Au cœur de la Ve Avenue à New York se dresse un somptueux château, théâtre d’un des bals les plus fastueux et extravagants que la ville ait connus. Nous sommes le 26 mars 1883, et les Vanderbilt, l’une des familles les plus riches d’Amérique, organisent une fête déguisée d’une ampleur inégalée pour célébrer l’emménagement dans leur nouvelle demeure, rebaptisée avec emphase le « Petit Château ».
Une revanche sociale éclatante
Derrière les paillettes et l’apparat de cette soirée mémorable se cache en réalité un enjeu de taille pour les hôtes. Car si les Vanderbilt possèdent une fortune colossale, fruit de l’empire ferroviaire bâti par le patriarche William Henry Vanderbilt, ils peinent encore à se faire accepter par la haute société new-yorkaise, les « Knickerbockers », qui snobe ces nouveaux riches aux manières jugées peu raffinées.
C’est Alva Vanderbilt, épouse de William Kissam Vanderbilt, qui est à la manœuvre. Bien décidée à forcer les portes des cercles les plus fermés, cette femme de caractère met les petits plats dans les grands. Et déploie des trésors d’imagination et de moyens pour éblouir ses 1200 invités, dont certaines figures incontournables du gotha.
Un bal d’anthologie sous le signe du faste
Pendant des semaines, la ville bruisse des préparatifs de l’événement. Les plus grands couturiers et décorateurs sont mis à contribution pour créer une féerie inoubliable. Des artisans s’affairent jour et nuit pour transformer la demeure en palazzo vénitien époustouflant.
Le soir venu, les convives découvrent émerveillés un décor féérique où se mêlent marbres, velours, tapisseries et fleurs à profusion. Dans la salle de bal, un immense lustre de Bohême illumine les lieux de mille feux. Des fontaines de champagne coulent à flots. Un orchestre joue les airs à la mode pour faire virevolter les danseurs en costumes chatoyants.
On parlera longtemps à New York de la fête donnée par monsieur Vanderbilt. On affirme que certains assistants n’étaient pas invités et s’étaient substitués aux personnes qui avaient reçu les lettres d’invitation, en les leur achetant.

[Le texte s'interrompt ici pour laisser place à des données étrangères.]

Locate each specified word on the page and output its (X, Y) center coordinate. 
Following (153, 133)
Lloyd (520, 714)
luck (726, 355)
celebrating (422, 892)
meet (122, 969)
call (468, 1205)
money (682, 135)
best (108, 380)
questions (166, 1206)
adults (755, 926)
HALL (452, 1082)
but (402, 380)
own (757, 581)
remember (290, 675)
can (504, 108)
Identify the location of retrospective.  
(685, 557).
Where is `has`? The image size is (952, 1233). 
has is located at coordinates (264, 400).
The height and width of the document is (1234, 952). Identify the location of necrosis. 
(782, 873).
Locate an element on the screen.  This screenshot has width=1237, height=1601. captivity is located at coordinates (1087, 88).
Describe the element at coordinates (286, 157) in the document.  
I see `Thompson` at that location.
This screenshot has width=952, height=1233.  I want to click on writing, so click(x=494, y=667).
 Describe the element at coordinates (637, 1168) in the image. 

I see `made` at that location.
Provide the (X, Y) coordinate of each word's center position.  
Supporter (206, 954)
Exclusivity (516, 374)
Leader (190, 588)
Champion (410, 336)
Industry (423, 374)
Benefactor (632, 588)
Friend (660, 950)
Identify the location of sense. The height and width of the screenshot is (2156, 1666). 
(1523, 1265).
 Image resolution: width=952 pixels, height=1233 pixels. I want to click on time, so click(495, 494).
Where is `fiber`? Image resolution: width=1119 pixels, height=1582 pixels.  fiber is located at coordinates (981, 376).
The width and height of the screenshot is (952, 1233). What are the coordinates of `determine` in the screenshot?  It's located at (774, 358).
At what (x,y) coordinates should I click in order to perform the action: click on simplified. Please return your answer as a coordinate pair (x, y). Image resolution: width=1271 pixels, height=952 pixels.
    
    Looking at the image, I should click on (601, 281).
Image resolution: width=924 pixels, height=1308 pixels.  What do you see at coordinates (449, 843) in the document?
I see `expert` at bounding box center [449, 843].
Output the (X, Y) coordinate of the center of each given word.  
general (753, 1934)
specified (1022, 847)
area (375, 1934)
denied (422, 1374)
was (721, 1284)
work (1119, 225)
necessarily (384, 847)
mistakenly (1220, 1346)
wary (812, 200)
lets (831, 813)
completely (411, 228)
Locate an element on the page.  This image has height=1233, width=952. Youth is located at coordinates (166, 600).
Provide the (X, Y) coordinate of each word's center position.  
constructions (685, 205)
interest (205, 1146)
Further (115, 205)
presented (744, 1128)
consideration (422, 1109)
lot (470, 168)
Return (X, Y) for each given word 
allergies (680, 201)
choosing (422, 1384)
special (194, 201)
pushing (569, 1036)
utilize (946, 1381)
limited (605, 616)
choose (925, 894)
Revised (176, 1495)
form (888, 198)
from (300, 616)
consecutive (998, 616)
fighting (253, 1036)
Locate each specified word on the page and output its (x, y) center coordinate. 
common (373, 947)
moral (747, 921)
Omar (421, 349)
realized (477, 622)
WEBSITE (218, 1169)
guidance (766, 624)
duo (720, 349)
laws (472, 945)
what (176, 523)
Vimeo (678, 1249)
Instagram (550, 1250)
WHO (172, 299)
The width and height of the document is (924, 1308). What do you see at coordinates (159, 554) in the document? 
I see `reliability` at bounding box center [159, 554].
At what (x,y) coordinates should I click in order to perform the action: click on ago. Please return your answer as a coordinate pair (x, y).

Un journaliste du Gaulois, en 1883
Une débauche de luxe et d’extravagance
Alva elle-même apparaît vêtue d’une robe de princesse, recouverte de joyaux étincelants, coiffée d’un diadème serti de diamants. D’autres invités ont sorti le grand jeu :
- Une « reine égyptienne » couverte de bijoux,
- Un « prince russe » en fourrures et pierres précieuses,
- Une « nymphe » drapée de soie et couronnée de fleurs.
Selon les rumeurs, le montant total des toilettes des dames, hors diamants, représentait plus de 60 000 dollars de l’époque, soit près de 2 millions de dollars actuels ! Tandis que le coût global de la fête aurait atteint la somme faramineuse de 250 000 dollars actuels.
Un événement historique
Au lendemain des festivités, toute la presse ne parle que de ça. Les journaux s’arrachent les détails croustillants de cet événement hors-norme, multipliant les superlatifs pour décrire son faste inouï. On estime que la fortune cumulée des convives représentait plus de 250 milliards de dollars actuels !
Ce « bal des Vanderbilt » restera dans les annales comme l’une des fêtes les plus extravagantes et dispendieuses jamais organisées par un particulier à New York. Un véritable « coup d’éclat » qui propulsa d’un coup les Vanderbilt au firmament de la haute société, forçant l’admiration de ceux-là mêmes qui les snobaient.
Ils sauront maintenant qui nous sommes !
Alva Vanderbilt, au lendemain du bal
Dès lors, les portes des salons les plus huppés s’ouvriront grandes devant ces « nouveaux riches » devenus incontournables. Les Vanderbilt seront de toutes les mondanités, leur nom synonyme de luxe et de prestige. Cette fête légendaire marquera leur triomphe définitif sur les préjugés de l’aristocratie.
En ce soir de mars 1883, Alva Vanderbilt ne savait pas encore qu’elle venait d’écrire une page majeure de l’histoire de sa famille et de la haute société new-yorkaise. Un tournant décisif qui allait changer à jamais leur destin, et créer un mythe indélébile. Le bal dont on parlerait encore plus d’un siècle après, comme l’un des plus incroyables de tous les temps.